The song is noted for beginning with Recall, an old bugle call, in the two different keys of the bugles in use by the US Army during World War I. It starts with the M1892 Field Trumpet in G, which is the "bugle" still in use today, and ends with the M1894 Field Trumpet in B-flat (a.k.a., the "Trench Bugle"). This is a nod to Texas A&M's past as a military school. Indeed, for many years, the Fightin' Texas Aggie Band's halftime show has begun with the drum major shouting "Recall! Step off on 'Hullabaloo!'"

The starting phrase of the song, "Hullabaloo, Caneck! Caneck!" is widely thought to originate from an Old Army Aggie yell written in 1907, Texas A&M University president Jack K. Williams jokingly defined the phrase as Chickasaw Indian for "Beat the hell out of the University of Texas".

The original song is actually the second verse of the hymn; in 1938, Wilson wrote another verse at the request of several Aggie students who thought the original was too focused on the Aggies' rivalry with the University of Texas.
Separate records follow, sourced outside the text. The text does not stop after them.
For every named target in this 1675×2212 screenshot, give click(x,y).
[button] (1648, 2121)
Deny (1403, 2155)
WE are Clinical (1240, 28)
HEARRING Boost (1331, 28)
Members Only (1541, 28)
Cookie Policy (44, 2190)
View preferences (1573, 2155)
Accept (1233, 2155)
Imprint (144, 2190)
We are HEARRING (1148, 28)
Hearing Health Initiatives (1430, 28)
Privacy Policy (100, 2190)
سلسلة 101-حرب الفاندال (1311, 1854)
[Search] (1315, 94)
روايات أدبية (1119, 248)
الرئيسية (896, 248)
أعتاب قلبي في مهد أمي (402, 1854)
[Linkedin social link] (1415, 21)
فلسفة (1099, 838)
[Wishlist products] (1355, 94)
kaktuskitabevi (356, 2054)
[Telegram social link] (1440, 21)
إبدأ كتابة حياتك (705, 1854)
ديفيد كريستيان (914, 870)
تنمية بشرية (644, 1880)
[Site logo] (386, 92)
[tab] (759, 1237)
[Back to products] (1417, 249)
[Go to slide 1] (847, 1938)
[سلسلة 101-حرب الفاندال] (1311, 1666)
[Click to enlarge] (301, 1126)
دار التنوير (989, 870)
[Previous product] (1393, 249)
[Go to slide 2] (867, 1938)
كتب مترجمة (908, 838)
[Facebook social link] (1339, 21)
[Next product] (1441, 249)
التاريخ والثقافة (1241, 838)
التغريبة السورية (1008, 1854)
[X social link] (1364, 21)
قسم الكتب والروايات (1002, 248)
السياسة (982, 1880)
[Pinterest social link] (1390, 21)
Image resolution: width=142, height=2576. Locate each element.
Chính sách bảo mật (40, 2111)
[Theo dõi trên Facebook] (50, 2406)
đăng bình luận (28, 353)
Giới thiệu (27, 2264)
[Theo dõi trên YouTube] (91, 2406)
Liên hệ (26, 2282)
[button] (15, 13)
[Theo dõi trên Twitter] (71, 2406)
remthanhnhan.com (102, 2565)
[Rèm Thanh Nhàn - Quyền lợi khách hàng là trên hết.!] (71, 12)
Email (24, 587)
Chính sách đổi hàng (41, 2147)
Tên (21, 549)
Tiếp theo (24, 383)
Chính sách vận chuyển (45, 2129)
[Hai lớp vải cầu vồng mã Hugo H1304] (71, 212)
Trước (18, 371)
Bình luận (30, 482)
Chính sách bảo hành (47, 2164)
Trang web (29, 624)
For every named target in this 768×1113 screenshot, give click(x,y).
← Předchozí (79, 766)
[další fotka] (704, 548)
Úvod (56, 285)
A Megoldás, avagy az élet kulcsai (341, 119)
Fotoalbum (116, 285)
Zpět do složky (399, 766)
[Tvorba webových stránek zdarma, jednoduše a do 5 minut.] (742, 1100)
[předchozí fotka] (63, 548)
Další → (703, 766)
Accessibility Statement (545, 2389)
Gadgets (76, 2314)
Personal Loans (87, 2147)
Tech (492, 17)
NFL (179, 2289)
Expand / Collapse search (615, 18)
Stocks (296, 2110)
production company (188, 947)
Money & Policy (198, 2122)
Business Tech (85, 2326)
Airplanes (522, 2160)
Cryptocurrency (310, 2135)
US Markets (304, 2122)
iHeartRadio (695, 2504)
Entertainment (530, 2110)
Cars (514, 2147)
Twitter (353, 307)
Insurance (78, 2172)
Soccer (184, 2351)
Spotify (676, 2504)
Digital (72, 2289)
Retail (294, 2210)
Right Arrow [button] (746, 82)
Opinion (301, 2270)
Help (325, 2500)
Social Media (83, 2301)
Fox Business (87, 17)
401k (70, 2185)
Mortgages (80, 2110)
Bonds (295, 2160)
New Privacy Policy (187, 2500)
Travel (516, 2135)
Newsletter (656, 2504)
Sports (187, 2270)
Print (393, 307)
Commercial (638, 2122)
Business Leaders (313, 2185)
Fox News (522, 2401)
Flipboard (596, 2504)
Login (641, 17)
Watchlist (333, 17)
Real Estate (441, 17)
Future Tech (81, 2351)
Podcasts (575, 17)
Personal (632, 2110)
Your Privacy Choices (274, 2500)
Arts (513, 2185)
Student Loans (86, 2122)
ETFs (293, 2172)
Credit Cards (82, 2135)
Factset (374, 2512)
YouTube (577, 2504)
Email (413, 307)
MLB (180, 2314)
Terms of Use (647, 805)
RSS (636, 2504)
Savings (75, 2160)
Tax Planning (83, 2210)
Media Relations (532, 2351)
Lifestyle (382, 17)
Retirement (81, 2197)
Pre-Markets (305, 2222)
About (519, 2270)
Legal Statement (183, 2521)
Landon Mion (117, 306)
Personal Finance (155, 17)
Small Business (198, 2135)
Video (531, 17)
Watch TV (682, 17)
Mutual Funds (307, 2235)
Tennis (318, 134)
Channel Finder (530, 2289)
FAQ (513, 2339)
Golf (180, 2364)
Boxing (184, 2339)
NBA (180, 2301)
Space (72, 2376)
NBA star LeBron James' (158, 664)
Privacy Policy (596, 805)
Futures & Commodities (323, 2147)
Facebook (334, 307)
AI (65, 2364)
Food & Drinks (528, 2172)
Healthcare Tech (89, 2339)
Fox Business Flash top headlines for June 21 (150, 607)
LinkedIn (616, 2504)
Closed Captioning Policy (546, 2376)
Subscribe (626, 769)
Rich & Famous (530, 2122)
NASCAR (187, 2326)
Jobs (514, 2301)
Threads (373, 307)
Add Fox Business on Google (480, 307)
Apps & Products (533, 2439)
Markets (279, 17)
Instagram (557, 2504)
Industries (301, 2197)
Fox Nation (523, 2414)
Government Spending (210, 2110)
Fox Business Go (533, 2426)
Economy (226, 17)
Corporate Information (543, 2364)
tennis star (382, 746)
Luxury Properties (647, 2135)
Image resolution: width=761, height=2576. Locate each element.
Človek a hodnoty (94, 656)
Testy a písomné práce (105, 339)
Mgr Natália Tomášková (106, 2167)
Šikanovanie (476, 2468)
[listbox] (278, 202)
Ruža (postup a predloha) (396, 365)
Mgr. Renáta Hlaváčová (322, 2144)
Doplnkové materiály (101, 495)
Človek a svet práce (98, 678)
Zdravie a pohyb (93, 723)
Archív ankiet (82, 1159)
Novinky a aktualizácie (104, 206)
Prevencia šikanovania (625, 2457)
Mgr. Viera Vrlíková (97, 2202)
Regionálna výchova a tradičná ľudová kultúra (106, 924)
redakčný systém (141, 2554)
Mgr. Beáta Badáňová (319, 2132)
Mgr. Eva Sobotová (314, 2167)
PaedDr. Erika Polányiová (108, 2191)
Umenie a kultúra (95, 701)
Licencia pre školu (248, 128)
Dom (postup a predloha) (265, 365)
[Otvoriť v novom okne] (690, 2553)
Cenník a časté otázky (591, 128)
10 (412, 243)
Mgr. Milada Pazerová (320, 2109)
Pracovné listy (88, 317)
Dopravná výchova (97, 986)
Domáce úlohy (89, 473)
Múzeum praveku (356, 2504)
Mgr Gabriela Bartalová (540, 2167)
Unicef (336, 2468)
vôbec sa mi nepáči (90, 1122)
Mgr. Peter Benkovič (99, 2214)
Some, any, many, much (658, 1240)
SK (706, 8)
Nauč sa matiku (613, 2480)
The additional lyrics comprise what is now the first verse of the song. However, the first verse has never caught on, in part because many felt it sounded too much like an Ivy League song. Thus, in practice, the second (original) verse is usually sung twice.

The second verse opens with "Goodbye to texas university"; these words were chosen since Aggies refer to their principal athletic rival, Texas, as "texas university", or "t.u.", rather than "U.T.". Also, in practice, the phrase "sounds like hell" is inserted after the line "that is the song they sing so well"; however, the phrase is not officially part of the song. During the late 2010s, some fans started shouting "You!" after the line "The eyes of Texas are upon you" as well.

After the second verse is sung twice, Aggie fans link their arms and legs, and sway left and right to replicate the motion of a saw blade; this is called "sawing Varsity's horns off" (before the Texas football team adopting the Longhorn as the official mascot, the team was simply known as "Varsity"). For years, when this happened during football games at Kyle Field, this caused the entire west upper deck, including the press box, to sway. This often unnerved sportswriters who hadn't covered an Aggie game before, even though a sign in the press box warned that "the press box will move during the Aggie War Hymn." Renovations after the 2014 season lessened the swaying effect somewhat.

In 1997, the song was rated as the No. 1 college fight song by USA Today. It was also used by NASA Flight Director Gerry Griffin to wake up astronauts in space from 1983 to 1995.

The song was also used as a wakeup call on Day 11 of space mission STS-121 for Texas A&M former student and mission specialist Mike Fossum.

For the 100th anniversary of the writing of the hymn in 2018, Wilson's family members held a ceremony on the 50-yard line at Kyle Field in front of the Fightin' Texas Aggie Band during halftime of Texas A&M's home game against Ole Miss on November 10.

The hymn was also performed during the state funeral of George H. W. Bush during his casket's arrival in College Station for interment at the Bush Library, as the Fightin' Texas Aggie Band played it following "Hail to the Chief".